IAM Policy & IAM Role

Now we create a new IAM Policy (AWSManagedPrometheusWriteAccessPolicy) which grants AMP read and write permission:

read -r -d '' PERMISSION_POLICY <<EOF
{
   "Version":"2012-10-17",
   "Statement":[
      {
         "Effect":"Allow",
         "Action":[
            "aps:RemoteWrite",
            "aps:QueryMetrics",
            "aps:GetSeries",
            "aps:GetLabels",
            "aps:GetMetricMetadata"
         ],
         "Resource":"*"
      }
   ]
}
EOF

echo "${PERMISSION_POLICY}" > AMPPolicy.json
export SERVICE_ACCOUNT_IAM_POLICY_ARN="arn:aws:iam::${ACCOUNT_ID}:policy/AWSManagedPrometheusWriteAccessPolicy"
aws iam create-policy --policy-name AWSManagedPrometheusWriteAccessPolicy --policy-document file://AMPPolicy.json

Then the AWSManagedPrometheusWriteAccessPolicy IAM Policy is attached to the IAM Role (AWSDistroOpenTelemetryRole) we previously created for our OpenTelemetry collector.

aws iam attach-role-policy --role-name AWSDistroOpenTelemetryRole --policy-arn=${SERVICE_ACCOUNT_IAM_POLICY_ARN}

Exporter

Open kubernetes/adot/otel-prometheus.yaml, and view lines 63-67. This describes an exporter which sends metrics to an AMP workspace.

 exporters:
      #awsprometheusremotewrite:
      #  endpoint: https://aps-workspaces.eu-central-1.amazonaws.com/workspaces/${WORKSPACE_ID}/api/v1/remote_write
      #  aws_auth:
      #    service: "aps"
      #    region: ${AWS_REGION}

Let’s un-comment lines 63-67 with the following command:

sed -i '63,67 s/#//g' kubernetes/adot/otel-prometheus.yaml

Pipeline

Now in kubernetes/adot/otel-prometheus.yaml let’s view lines 116-119. This outlines a new pipeline, which takes in the same prometheus metrics we send to CloudWatch, processes the metrics into batched segments, then exports the metrics to our AMP workspace.

   service:
      pipelines:
        metrics:
          receivers: [prometheus]
          processors: [resourcedetection, resource]
          exporters: [awsemf]
        #metrics/prom:
        #  receivers: [prometheus]
        #  processors: [batch]
        #  exporters: [awsprometheusremotewrite]
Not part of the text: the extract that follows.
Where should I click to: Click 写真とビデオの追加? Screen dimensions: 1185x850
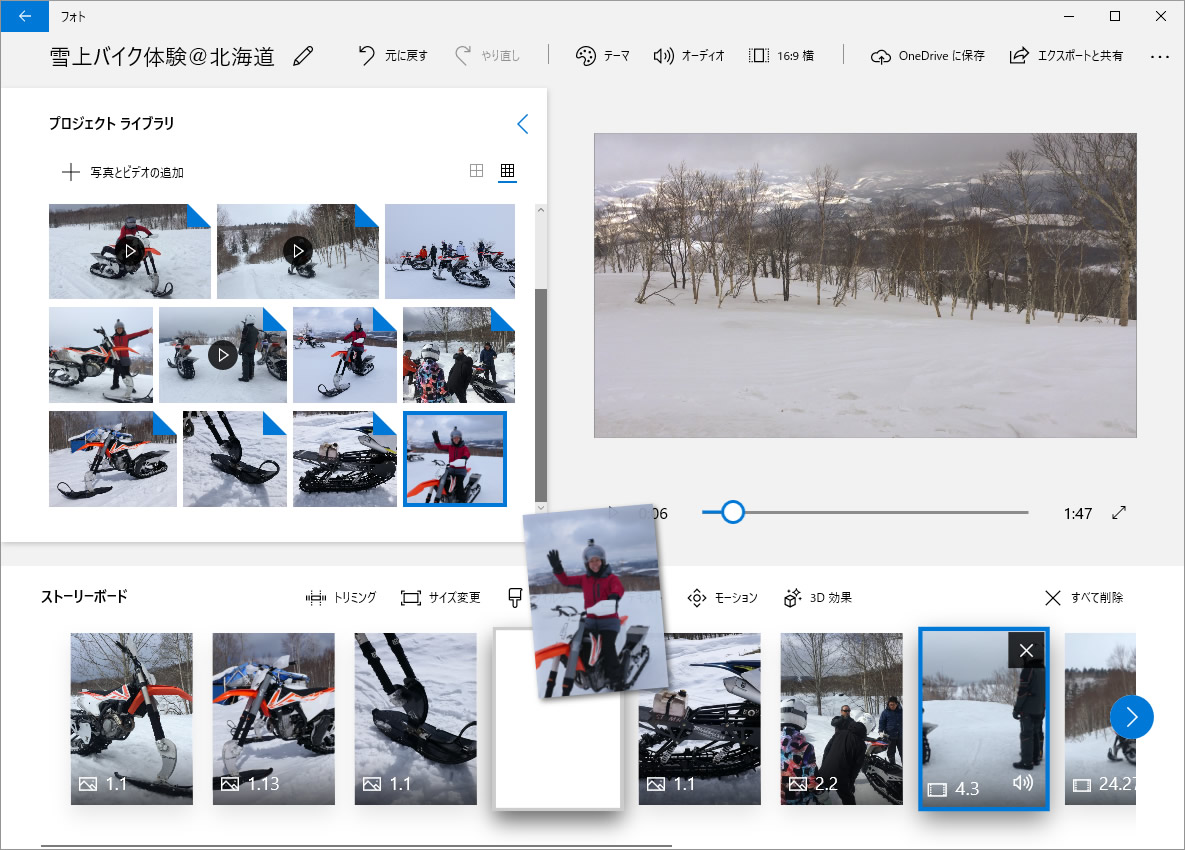click(x=123, y=172)
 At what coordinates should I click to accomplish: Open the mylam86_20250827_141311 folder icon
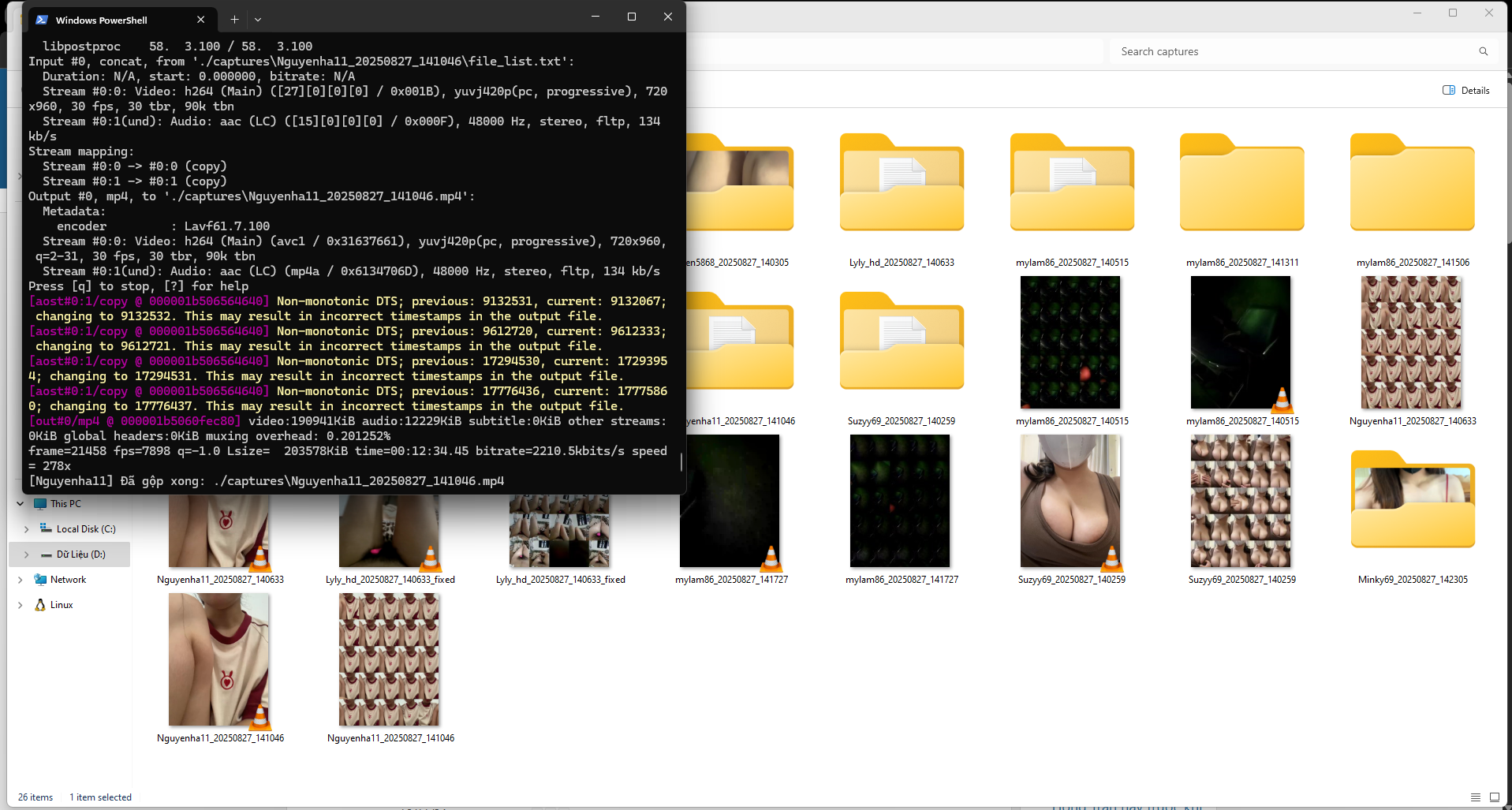point(1241,184)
Let’s un-comment lines 116-119 with the following command:

sed -i '116,119 s/#//g' kubernetes/adot/otel-prometheus.yaml

Updating Prometheus Metrics Collector

Now that the Prometheus Metrics Collector’s configuration was updated to send metrics to Prometheus, let’s update our deployment.

First, let’s grab our AMP Workspace ID:

export WORKSPACE_ID=$(aws amp --region=$AWS_REGION list-workspaces --alias eks-workshop | jq .workspaces[0].workspaceId -r)
echo "AMP Workspace ID: ${WORKSPACE_ID}"

Now we’ll update the manifest with our environment variables, deploy the new manifest, and like before force-recreate the collector to speed up the rollout.

envsubst < kubernetes/adot/otel-prometheus.yaml | sponge kubernetes/adot/otel-prometheus.yaml
kubectl apply -f kubernetes/adot/otel-prometheus.yaml
kubectl delete pod -n aws-otel-eks -l name=aws-otel-eks-prometheus

Now our OpenTelemetry Collector is sending Kubernetes Control Plane metrics to both CloudWatch and Prometheus.